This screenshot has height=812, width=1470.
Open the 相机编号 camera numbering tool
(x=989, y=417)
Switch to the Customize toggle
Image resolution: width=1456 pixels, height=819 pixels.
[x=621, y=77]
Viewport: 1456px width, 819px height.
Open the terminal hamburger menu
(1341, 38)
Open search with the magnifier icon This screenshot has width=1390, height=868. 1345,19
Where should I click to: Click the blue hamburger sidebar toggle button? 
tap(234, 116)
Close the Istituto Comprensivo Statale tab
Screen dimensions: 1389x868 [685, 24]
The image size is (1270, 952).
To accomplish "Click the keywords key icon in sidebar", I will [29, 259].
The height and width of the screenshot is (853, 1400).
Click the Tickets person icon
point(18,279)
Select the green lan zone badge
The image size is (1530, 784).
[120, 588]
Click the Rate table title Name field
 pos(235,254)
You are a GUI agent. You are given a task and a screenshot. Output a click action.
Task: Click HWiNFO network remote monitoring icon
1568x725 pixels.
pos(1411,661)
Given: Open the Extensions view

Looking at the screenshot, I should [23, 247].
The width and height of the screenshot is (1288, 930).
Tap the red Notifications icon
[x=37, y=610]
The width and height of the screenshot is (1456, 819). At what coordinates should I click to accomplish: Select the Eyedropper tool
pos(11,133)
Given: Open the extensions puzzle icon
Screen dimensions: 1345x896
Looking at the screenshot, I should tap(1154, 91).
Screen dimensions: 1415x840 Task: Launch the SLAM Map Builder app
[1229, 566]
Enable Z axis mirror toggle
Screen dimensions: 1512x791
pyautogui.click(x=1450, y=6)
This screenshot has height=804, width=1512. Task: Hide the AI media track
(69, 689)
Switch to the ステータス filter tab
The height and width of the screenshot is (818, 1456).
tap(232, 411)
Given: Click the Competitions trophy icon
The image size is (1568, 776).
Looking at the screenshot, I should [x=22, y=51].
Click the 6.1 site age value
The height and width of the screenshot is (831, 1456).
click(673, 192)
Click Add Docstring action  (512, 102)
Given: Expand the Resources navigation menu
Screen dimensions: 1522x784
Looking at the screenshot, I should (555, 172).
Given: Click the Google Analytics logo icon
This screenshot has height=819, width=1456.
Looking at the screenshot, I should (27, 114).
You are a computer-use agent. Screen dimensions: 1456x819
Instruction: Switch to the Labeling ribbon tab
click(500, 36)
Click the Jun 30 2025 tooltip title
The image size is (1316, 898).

:::

● **YOUR ASSIGNMENT**
In the data above, find the line that contains "Click the Tickets person icon" and the line that contains "Given: Expand the Resources navigation menu". Repeat exactly those lines and every line between them, and only those.

● **SOLUTION**
Click the Tickets person icon
point(18,279)
Select the green lan zone badge
The image size is (1530, 784).
[120, 588]
Click the Rate table title Name field
 pos(235,254)
You are a GUI agent. You are given a task and a screenshot. Output a click action.
Task: Click HWiNFO network remote monitoring icon
1568x725 pixels.
pos(1411,661)
Given: Open the Extensions view

Looking at the screenshot, I should [23, 247].
The width and height of the screenshot is (1288, 930).
Tap the red Notifications icon
[x=37, y=610]
The width and height of the screenshot is (1456, 819). At what coordinates should I click to accomplish: Select the Eyedropper tool
pos(11,133)
Given: Open the extensions puzzle icon
Screen dimensions: 1345x896
Looking at the screenshot, I should tap(1154, 91).
Screen dimensions: 1415x840 Task: Launch the SLAM Map Builder app
[1229, 566]
Enable Z axis mirror toggle
Screen dimensions: 1512x791
pyautogui.click(x=1450, y=6)
This screenshot has height=804, width=1512. Task: Hide the AI media track
(69, 689)
Switch to the ステータス filter tab
The height and width of the screenshot is (818, 1456).
tap(232, 411)
Given: Click the Competitions trophy icon
The image size is (1568, 776).
Looking at the screenshot, I should [x=22, y=51].
Click the 6.1 site age value
The height and width of the screenshot is (831, 1456).
click(673, 192)
Click Add Docstring action  (512, 102)
Given: Expand the Resources navigation menu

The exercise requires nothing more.